The model here builds up in stages. Average order value times purchase frequency gives annual revenue. Your gross margin converts that into annual profit. Multiply by the average customer lifespan and you have gross lifetime value. Subtract the cost to acquire the customer to see the net figure that actually lands in your business.
Suppose a customer spends $75 an order, buys four times a year at a 60% margin, and stays for five years. That is $300 a year in revenue, $180 in annual profit, and $900 of gross lifetime value. If acquisition cost is $120, net value is $780 and the CLV to CAC ratio is a healthy 7.5 to 1.
CLV is an estimate built on averages, so revisit it as your data improves. Watch the CLV to CAC ratio when planning spend, and pair this with our other free calculators to model margins and growth together.

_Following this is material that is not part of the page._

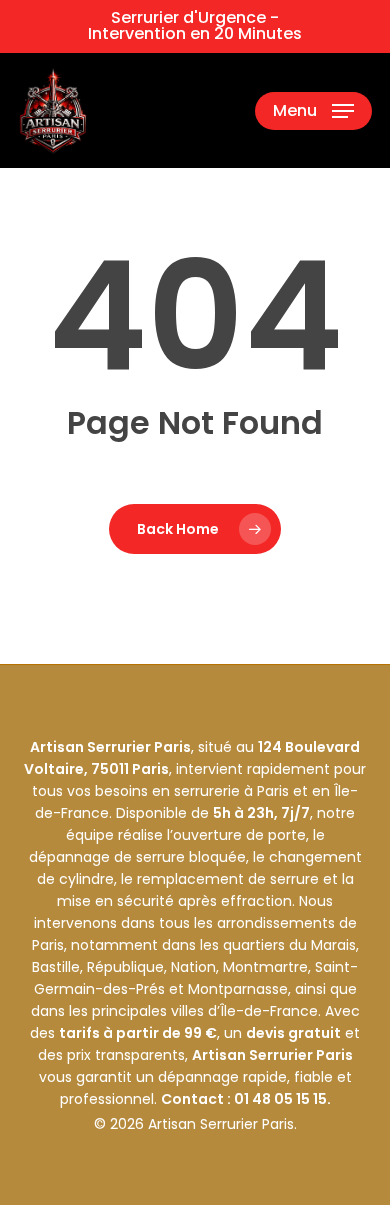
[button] (313, 111)
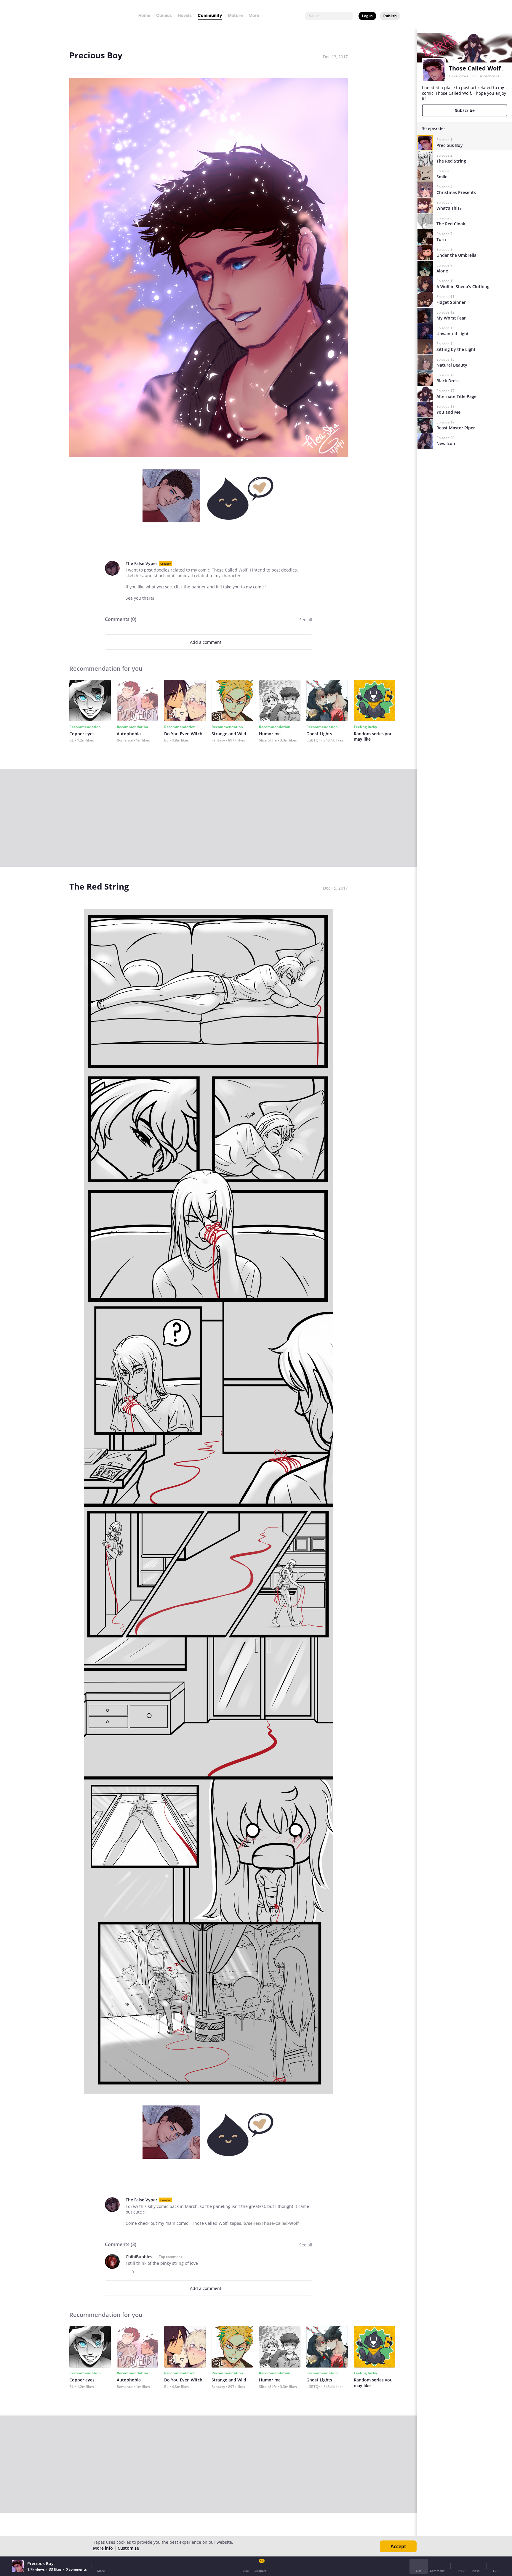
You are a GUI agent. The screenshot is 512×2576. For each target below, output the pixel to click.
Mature (235, 15)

A common method multiplies average order value by purchase frequency to get annual revenue, applies the gross margin to get annual profit, then multiplies by the average customer lifespan in years. This calculator follows that approach and then subtracts acquisition cost to show net value.
Many businesses aim for a CLV to CAC ratio of about 3 to 1, meaning a customer is worth three times what it costs to acquire them. A ratio near 1 to 1 suggests you are spending too much to win customers, while a very high ratio can mean you are under investing in growth.
Gross profit is the more useful figure because it reflects the money left after the cost of goods sold. Using revenue alone overstates a customer's worth, especially for low margin products. This tool applies your gross margin so the result is profit based.
Raise average order value, encourage repeat purchases, improve retention to extend the lifespan, and protect margins. Even small gains in any of these inputs compound across the whole customer base.